Full Report Writeup

Home / Full Report

This page contains the full written report and findings for this project.

Introduction

For many students, choosing a college is one of the biggest financial and personal decisions they will ever make. Tuition prices continue to rise, student debt remains a major issue, and families increasingly want to know whether attending a certain school will lead to stronger financial outcomes after graduation. At the same time, colleges vary significantly in ranking, tuition, size, acceptance rate, and overall prestige. Because of this, we wanted to explore a question that many students already think about during the college search process: how strongly do college characteristics relate to graduate earnings?

Our project focuses on the relationship between institutional characteristics and salary outcomes for graduates across colleges in the United States. Specifically, we examined how factors such as college ranking, tuition costs, enrollment size, and acceptance rates relate to median graduate earnings several years after students leave school. Rather than looking at only one factor in isolation, we wanted to compare multiple institutional characteristics together and determine whether certain trends consistently appeared throughout the data.

This topic felt especially relevant to us as college students because these are the same types of questions we hear constantly from students, parents, and counselors. Many people assume that a higher-ranked or more expensive college will automatically produce higher salaries, but we wanted to see whether the data actually supports those assumptions. We also wanted to create a project that was visually interactive and easy to understand for users without a technical background.

Our final project combines data cleaning, exploratory analysis, and interactive visualizations to better understand the connection between higher education characteristics and financial outcomes after graduation. The goal was not simply to create charts, but to create a professional and informative data story that allows users to interact with the data and form their own conclusions.

Research Questions and Goals

The central research question for our project was:
“How do college characteristics such as ranking, tuition, enrollment size, and acceptance rate relate to graduate salary outcomes?”

From this main question, we developed several smaller goals:

One of our biggest goals was accessibility. We wanted the project to be understandable to someone without a strong background in statistics or data science. Instead of overwhelming users with technical language, we focused on creating clear visualizations and concise written explanations that communicate the main findings effectively.

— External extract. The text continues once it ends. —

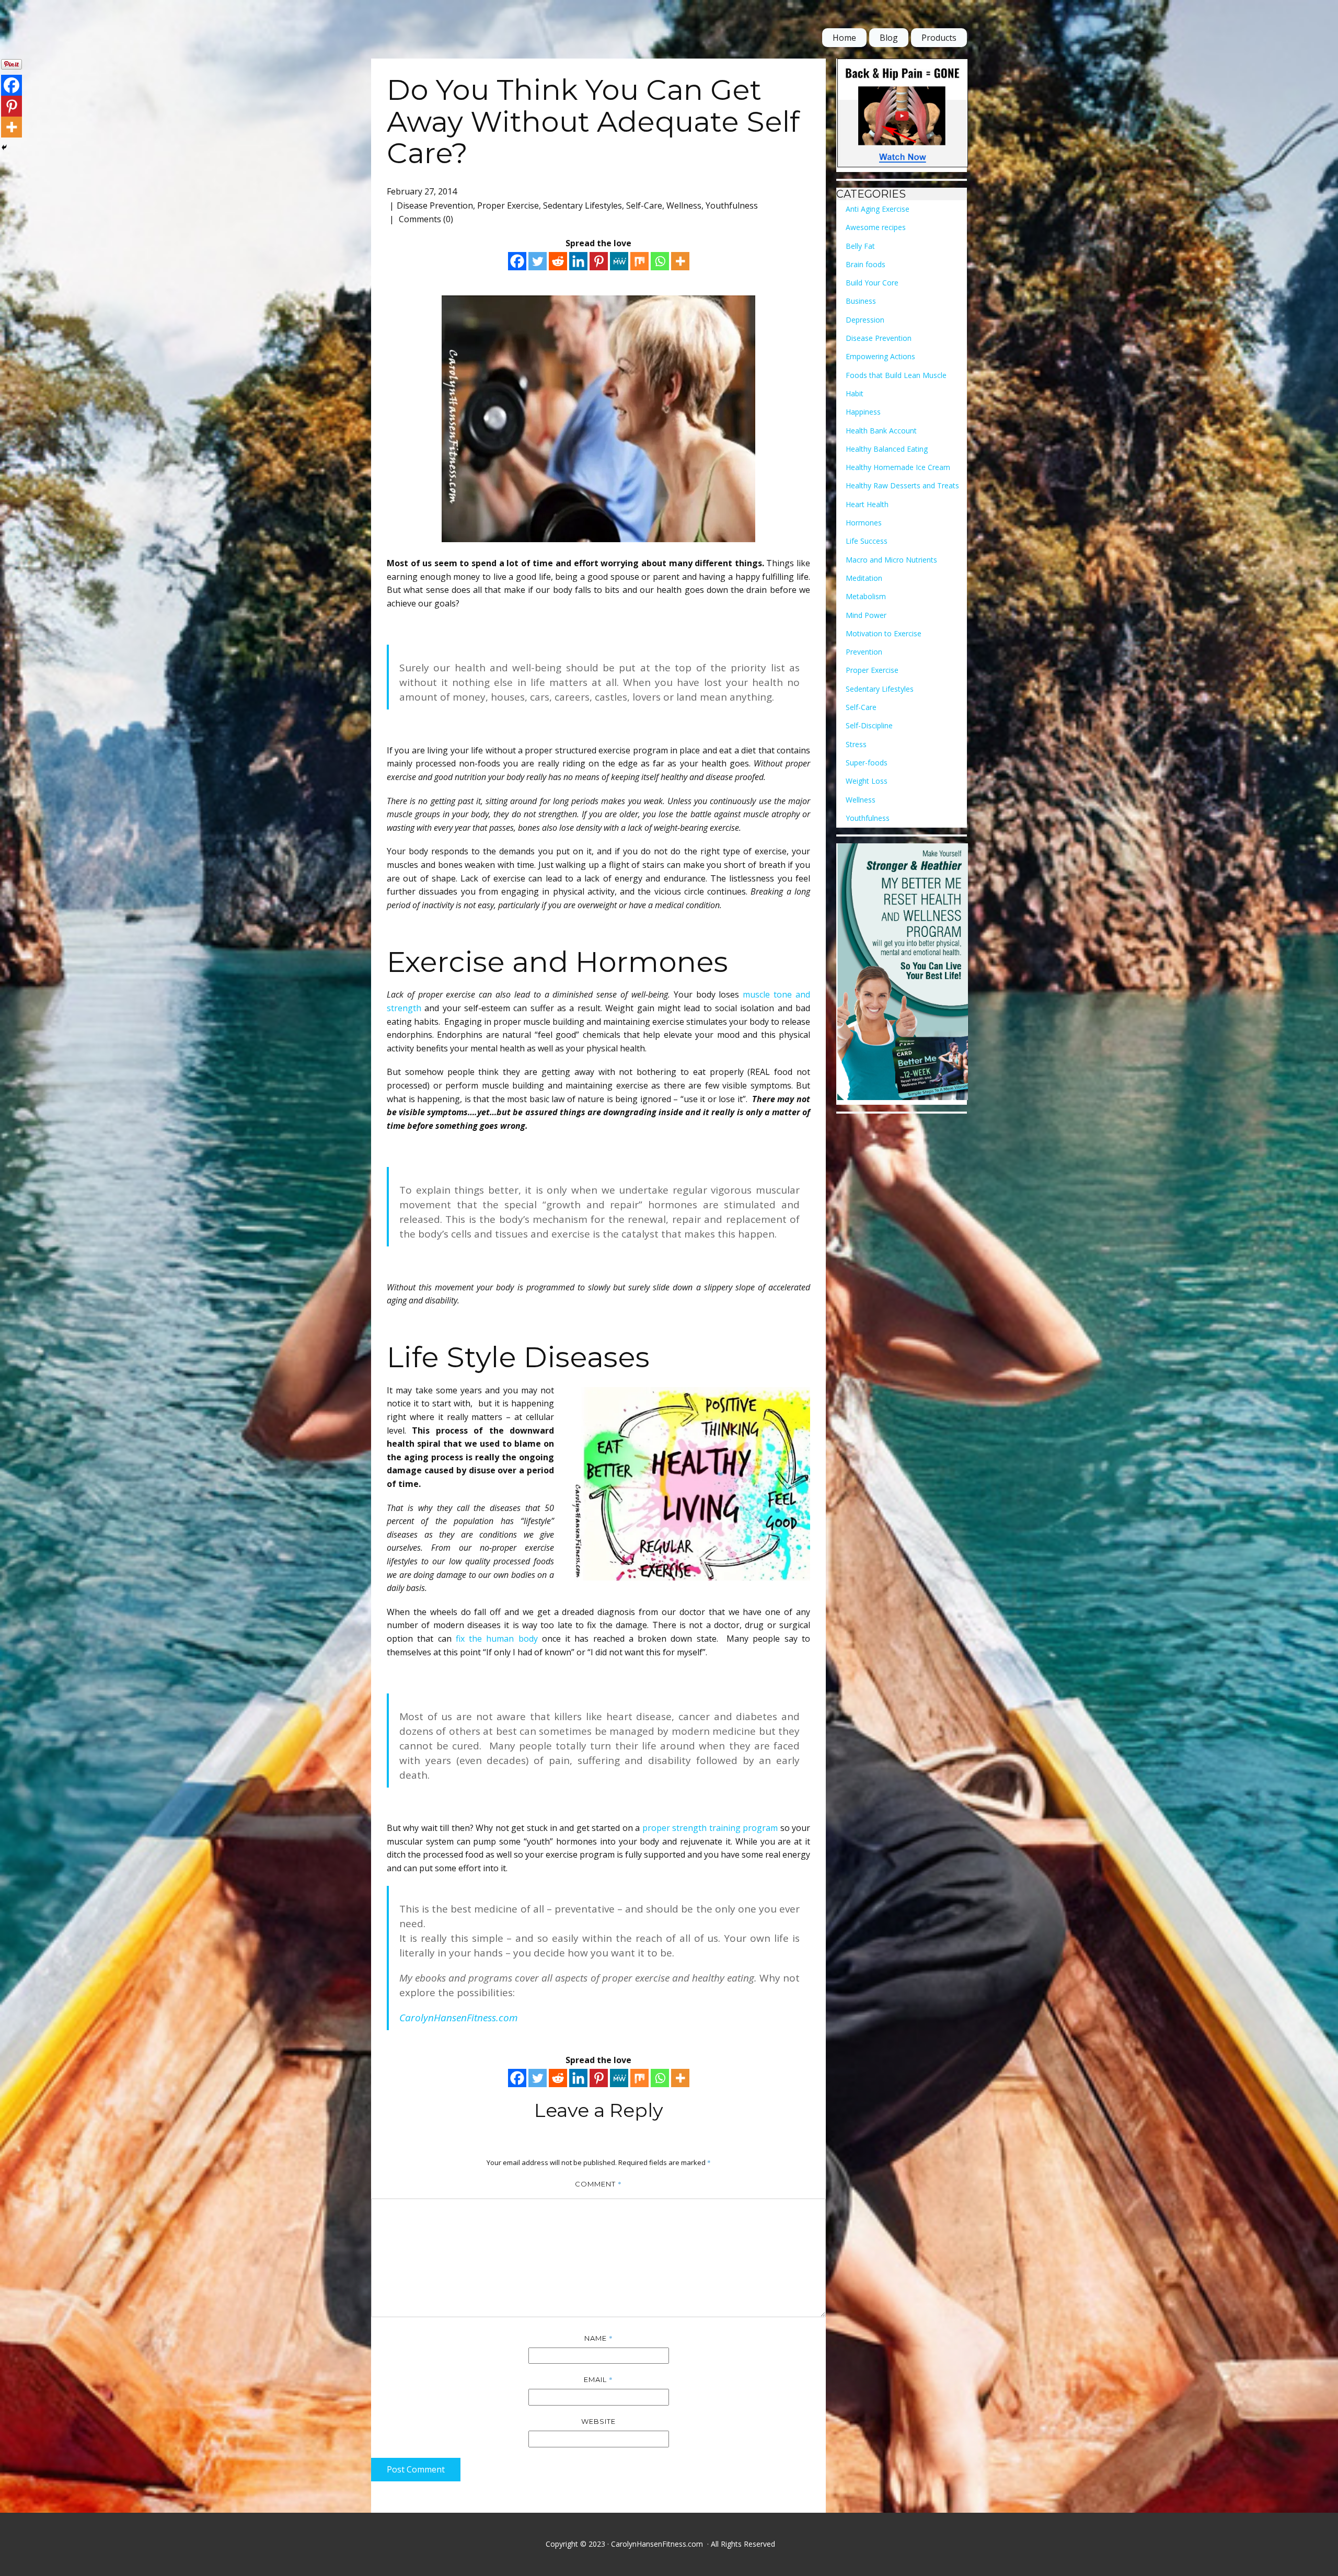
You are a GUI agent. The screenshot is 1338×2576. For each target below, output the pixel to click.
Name (598, 2338)
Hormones (864, 523)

Another important goal was professionalism. Throughout the semester, we learned that good visualizations are not only about presenting data, but also about presentation quality, readability, organization, and user experience. We tried to design our website so that it felt polished, modern, and interactive rather than looking like a simple collection of classroom graphs.

Data Sources

Our project primarily used data from the U.S. College Scorecard dataset along with ranking information collected from external ranking datasets. The College Scorecard dataset contains detailed information about colleges in the United States, including tuition, enrollment, acceptance rate, and post-graduation earnings.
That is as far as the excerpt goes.